Arménio Carlos, após reunião com Cavaco, define quatro pontos sobre os quais "qualquer governo vai ter de responder"

Arménio Carlos afirmou ao início da tarde desta sexta-feira que a CGTP não está de acordo "com qualquer solução que passe pela continuação" do atual governo PSD-CDS, "seja em gestão, seja através de um governo de iniciativa presidencial". Para o secretário-geral Intersindical, que falava após uma audiência com o Presidente da República, no Palácio de Belém, "a saída mais adequada é empossar o governo do PS".

"Não estamos de acordo com qualquer solução que passe pela continuação deste governo, mesmo que seja num quadro de governo gestão ou de iniciativa presidencial porque isso iria manter a instabilidade e criar condições para solução transitória que não traria benefícios ao país", fundamentou.

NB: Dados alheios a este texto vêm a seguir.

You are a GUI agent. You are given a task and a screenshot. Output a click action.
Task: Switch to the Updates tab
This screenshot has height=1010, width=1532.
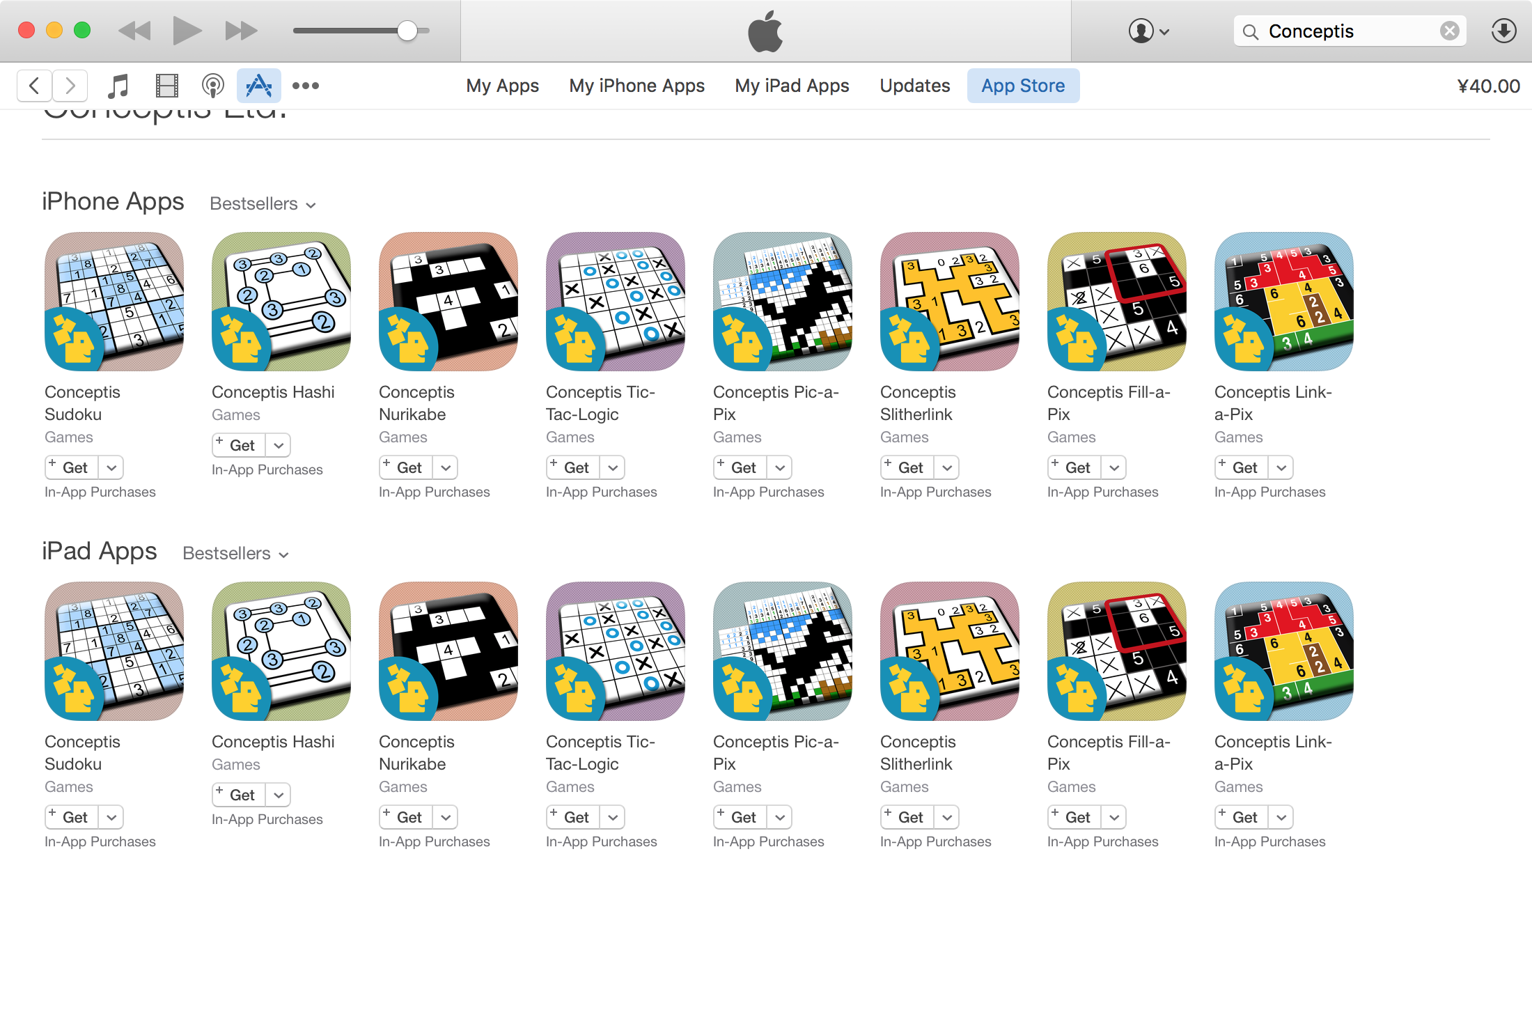[914, 86]
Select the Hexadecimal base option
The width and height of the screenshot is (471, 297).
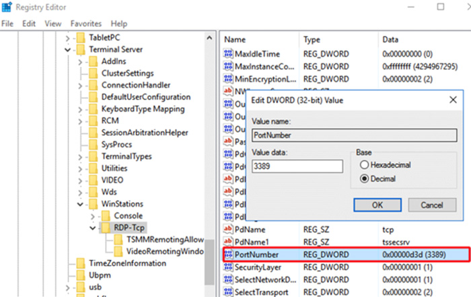(365, 166)
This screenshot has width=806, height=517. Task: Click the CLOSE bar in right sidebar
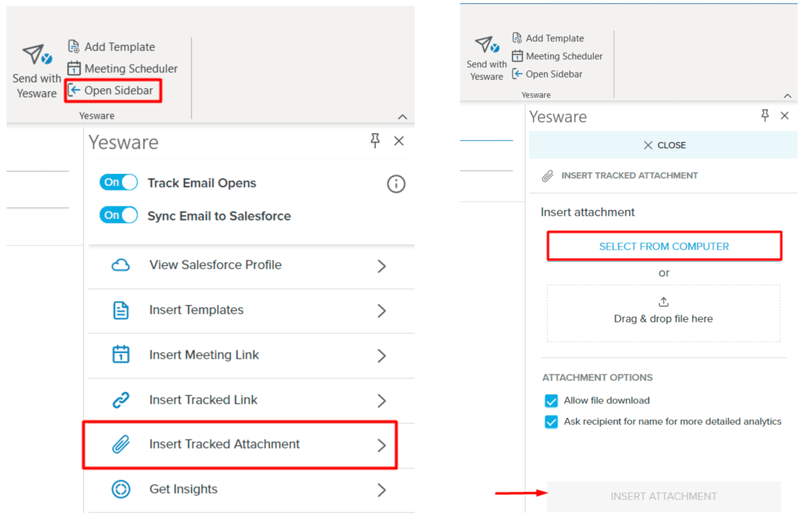[664, 146]
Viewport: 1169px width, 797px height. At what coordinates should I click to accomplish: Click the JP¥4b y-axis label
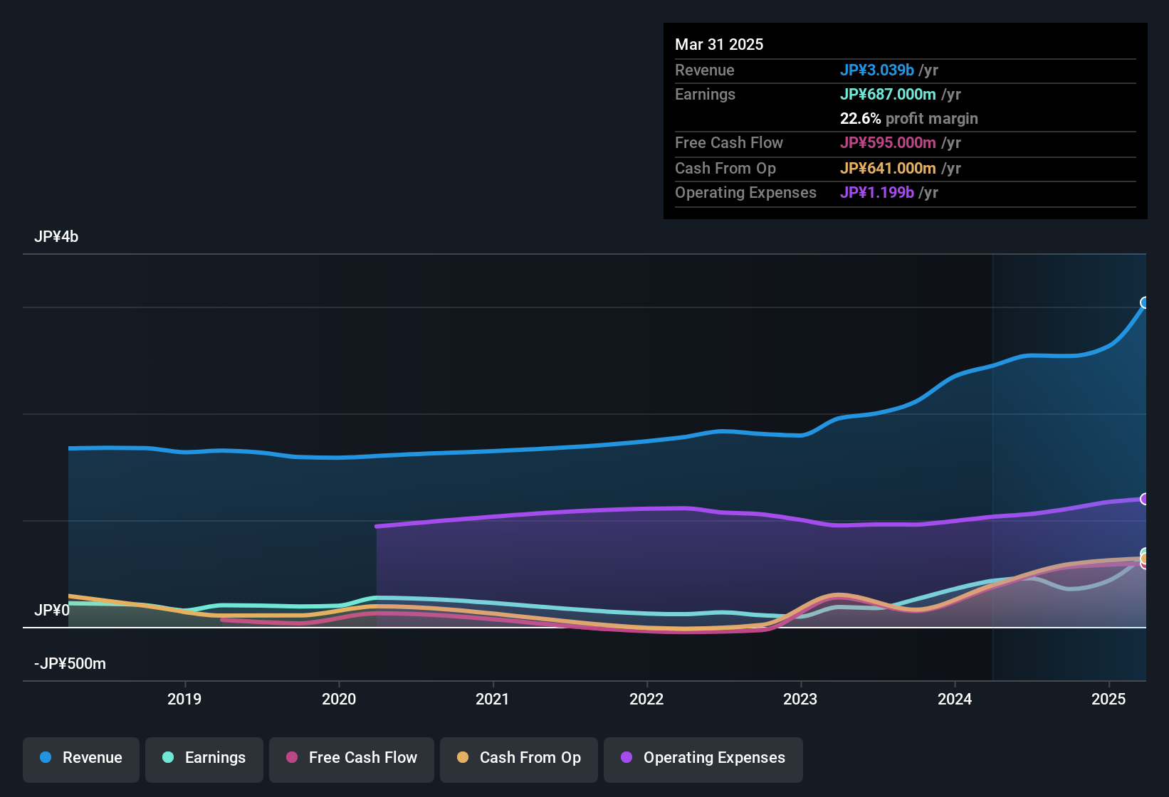click(x=56, y=237)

O líder sindical frisou que Cavaco Silva "não se pronunciou sobre aquilo que pensa fazer ou aquilo que está na origem do que vier a fazer", explicando que o Chefe do Estado se limitou a "ouvir e fazer propostas" sobre o que pensa a CGTP a propósito do impasse político em que o país está mergulhado.

Com a possibilidade de Cavaco aceitar um governo liderado por António Costa - e com apoio de BE, PCP e PEV - no horizonte, Arménio Carlos não se coibiu, contudo, de traçar as linhas vermelhas para a central sindical. E sublinhou, sobre essas bandeiras, que "qualquer governo vai ter de responder sobre elas", isto é, sinalizou que não passa cheques em branco a ninguém. Nem à esquerda.

Arménio apontou então a necessidade de revisão da lei da contratação coletiva - em particular a questão da caducidade e a introdução do princípio do tratamento mais favorável -, a adoção de um novo modelo de desenvolvimento (sem salários baixos e precariedade), a alteração da legislação laboral (contesta a flexibilização dos despedimentos e a redução das indemnizações) e ainda o aumento geral dos salários, sobretudo do salário mínimo - ponto em que diverge do acordo celebrado pelas forças de esquerda.

Sobre a proposta de revisão da Constituição feita na véspera pelo primeiro-ministro, o líder da CGTP reagiu dizendo que traduz o "desespero" de Pedro Passos Coelho e rematou com a ideia de que a intenção de PSD e CDS é "repetir eleições" até que obtenham uma maioria absoluta e se "perpetuem no poder".